Input data
== Segment start ==
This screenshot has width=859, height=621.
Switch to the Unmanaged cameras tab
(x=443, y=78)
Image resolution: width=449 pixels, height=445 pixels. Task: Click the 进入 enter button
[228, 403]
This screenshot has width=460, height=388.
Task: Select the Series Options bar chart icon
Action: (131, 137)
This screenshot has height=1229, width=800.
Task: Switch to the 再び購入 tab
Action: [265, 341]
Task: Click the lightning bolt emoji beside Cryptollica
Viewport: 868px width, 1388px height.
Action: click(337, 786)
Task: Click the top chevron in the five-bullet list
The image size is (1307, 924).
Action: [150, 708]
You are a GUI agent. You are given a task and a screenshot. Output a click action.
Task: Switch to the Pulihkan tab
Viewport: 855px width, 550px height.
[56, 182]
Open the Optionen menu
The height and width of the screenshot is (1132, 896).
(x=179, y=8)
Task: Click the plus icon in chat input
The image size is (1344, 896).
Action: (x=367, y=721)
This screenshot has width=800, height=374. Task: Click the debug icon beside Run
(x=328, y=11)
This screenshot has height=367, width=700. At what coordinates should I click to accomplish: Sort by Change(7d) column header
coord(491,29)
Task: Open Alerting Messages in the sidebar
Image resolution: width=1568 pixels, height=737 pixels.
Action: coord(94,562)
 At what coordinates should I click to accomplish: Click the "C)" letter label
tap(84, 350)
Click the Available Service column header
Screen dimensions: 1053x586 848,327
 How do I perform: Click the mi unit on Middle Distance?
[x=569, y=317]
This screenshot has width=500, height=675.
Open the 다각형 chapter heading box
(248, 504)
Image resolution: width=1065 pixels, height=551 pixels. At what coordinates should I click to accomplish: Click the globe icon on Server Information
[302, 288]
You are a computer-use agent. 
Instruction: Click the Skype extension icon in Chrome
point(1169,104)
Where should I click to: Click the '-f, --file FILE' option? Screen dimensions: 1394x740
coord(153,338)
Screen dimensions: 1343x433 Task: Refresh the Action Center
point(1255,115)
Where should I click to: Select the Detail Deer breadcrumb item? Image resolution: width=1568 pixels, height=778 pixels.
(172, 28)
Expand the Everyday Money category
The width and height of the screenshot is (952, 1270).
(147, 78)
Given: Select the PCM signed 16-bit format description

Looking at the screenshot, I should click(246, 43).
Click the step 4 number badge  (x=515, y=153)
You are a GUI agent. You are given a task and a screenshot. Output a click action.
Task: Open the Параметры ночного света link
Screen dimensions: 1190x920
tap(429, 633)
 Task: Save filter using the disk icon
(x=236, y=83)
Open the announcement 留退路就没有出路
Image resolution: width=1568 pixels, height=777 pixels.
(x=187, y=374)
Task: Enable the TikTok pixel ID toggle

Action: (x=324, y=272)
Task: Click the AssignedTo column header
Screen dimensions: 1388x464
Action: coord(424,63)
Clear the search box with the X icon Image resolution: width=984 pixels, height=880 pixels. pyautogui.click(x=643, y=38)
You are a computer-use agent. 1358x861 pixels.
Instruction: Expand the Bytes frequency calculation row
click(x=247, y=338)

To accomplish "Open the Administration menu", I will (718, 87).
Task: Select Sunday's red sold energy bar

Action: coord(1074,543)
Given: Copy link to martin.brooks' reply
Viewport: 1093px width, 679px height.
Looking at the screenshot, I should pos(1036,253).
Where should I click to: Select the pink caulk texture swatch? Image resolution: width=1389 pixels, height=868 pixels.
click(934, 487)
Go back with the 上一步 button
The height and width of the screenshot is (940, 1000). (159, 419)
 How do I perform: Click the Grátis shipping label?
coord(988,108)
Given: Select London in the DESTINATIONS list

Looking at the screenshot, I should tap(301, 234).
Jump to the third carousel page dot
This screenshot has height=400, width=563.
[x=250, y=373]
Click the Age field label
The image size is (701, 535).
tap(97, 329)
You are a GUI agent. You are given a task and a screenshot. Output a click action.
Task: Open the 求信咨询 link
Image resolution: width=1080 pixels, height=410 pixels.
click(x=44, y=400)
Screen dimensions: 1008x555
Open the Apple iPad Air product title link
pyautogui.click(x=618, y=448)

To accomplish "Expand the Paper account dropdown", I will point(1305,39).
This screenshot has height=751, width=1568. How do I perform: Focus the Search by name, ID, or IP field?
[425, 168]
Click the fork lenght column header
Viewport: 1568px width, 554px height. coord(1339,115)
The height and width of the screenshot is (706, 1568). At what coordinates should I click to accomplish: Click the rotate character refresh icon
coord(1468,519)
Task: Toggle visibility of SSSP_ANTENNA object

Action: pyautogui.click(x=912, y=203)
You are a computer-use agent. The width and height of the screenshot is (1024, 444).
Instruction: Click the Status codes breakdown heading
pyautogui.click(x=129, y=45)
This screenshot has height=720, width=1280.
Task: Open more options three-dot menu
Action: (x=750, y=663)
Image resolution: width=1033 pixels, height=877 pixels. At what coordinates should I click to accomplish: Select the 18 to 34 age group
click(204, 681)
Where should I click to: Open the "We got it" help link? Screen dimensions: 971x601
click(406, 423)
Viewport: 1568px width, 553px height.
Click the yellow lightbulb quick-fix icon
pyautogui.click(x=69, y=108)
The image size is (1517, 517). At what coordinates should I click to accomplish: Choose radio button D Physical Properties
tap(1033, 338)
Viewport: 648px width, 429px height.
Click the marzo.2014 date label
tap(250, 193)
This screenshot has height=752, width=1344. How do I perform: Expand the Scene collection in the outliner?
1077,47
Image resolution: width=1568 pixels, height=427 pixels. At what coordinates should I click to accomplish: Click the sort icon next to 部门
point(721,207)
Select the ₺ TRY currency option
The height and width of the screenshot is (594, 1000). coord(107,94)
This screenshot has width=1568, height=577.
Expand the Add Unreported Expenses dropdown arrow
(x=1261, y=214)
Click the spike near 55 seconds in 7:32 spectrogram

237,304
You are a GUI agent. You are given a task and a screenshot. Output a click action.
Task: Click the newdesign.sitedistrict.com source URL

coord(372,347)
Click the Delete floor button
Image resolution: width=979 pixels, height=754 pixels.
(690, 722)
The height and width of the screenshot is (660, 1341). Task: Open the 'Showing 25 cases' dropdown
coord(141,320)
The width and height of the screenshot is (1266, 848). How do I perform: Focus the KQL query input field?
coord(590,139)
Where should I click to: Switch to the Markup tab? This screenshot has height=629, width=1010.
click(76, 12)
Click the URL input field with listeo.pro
== Segment end ==
Search the records for the word "computer" and copy every line where it occurs.

You are a computer-use agent. 
You are a computer-use agent. 1358x861 pixels.
You are a computer-use agent. The width and height of the screenshot is (1024, 444).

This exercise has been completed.